- _Extract provided_:

= Rudy de Mérode =

French collaborator (1905–????)

Rudy de Mérode, real name Frédéric Martin (28 December 1905 in Silly-sur-Nied, Moselle – ?, likely in Spain) was a French collaborator during the German occupation of France in the Second World War.

==Early life==
Originating in Luxemburg, his family emigrated to France and were naturalised as French citizens in the 1920s. He studied engineering in Strasbourg and then in Germany, where he was recruited by the Abwehr in 1928. In 1934 he participated in the construction of the Maginot Line and passed on the plans (to which he had access) to the German intelligence services. Unmasked as a spy in 1935, he was condemned in 1936 to 10 years in jail (which he served at Clairvaux Prison) and 20 years' exile from France. During the debacle of the Battle of France, hundreds of thousands of prisoners roamed the roads of France. On 14 June, at Bar-sur-Aube, a group of prisoners was evacuated from the central prison at Clairvaux, including Rudy de Mérode and other spies, who all took advantage of the anarchy to escape and request help from the Germans.

==Black market==
In July 1940, de Mérode returned to Paris and set himself up at German military intelligence's HQ in the Hôtel Lutetia. Attached to a supply office at 18 rue Pétrarque in Paris as a cover, he spied for the Abwehr alongside another SD agent, the Dutchman Gédéon van Houten (called the Baron d'Humières).

At first, de Mérode gathered intelligence via a team of thirty, under his orders, whom he trained himself. Most of them were fugitives from justice, and he used them to gather equipment and buildings. His team requisitioned several apartments and hôtels particuliers under the cover of being French or (more often) German policemen.

De Mérode's speciality was bank convoys, of money gathered from different sources or in the form of gold, jewels, art objects or ingots. In 1941, he set himself up at 70 boulevard Maurice-Barrès in Neuilly-sur-Seine, but van Houten and de Mérode separated in 1942 after a disagreement.

- _Data listing_:
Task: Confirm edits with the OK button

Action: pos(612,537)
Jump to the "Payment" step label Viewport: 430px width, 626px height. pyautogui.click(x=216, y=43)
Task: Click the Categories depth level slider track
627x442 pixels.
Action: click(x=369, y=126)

==

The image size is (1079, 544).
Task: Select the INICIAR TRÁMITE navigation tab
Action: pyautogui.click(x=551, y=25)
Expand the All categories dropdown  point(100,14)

- _Prompt 1_:
Extract word for word the part of the Rudy de Mérode article between "At first, de" and "often) German policemen.", inclusive.
- _Prompt 2_:
Put the rows between the lines holding "Task: Confirm edits with the OK button" and "Action: click(x=369, y=126)", inclusive, into a JSON list of strings with one string per line, leaving out blank lines.
The article and the rows were taken from unrelated sources.

- _Task output 1_:
At first, de Mérode gathered intelligence via a team of thirty, under his orders, whom he trained himself. Most of them were fugitives from justice, and he used them to gather equipment and buildings. His team requisitioned several apartments and hôtels particuliers under the cover of being French or (more often) German policemen.

- _Task output 2_:
[
  "Task: Confirm edits with the OK button",
  "Action: pos(612,537)",
  "Jump to the \"Payment\" step label Viewport: 430px width, 626px height. pyautogui.click(x=216, y=43)",
  "Task: Click the Categories depth level slider track",
  "627x442 pixels.",
  "Action: click(x=369, y=126)"
]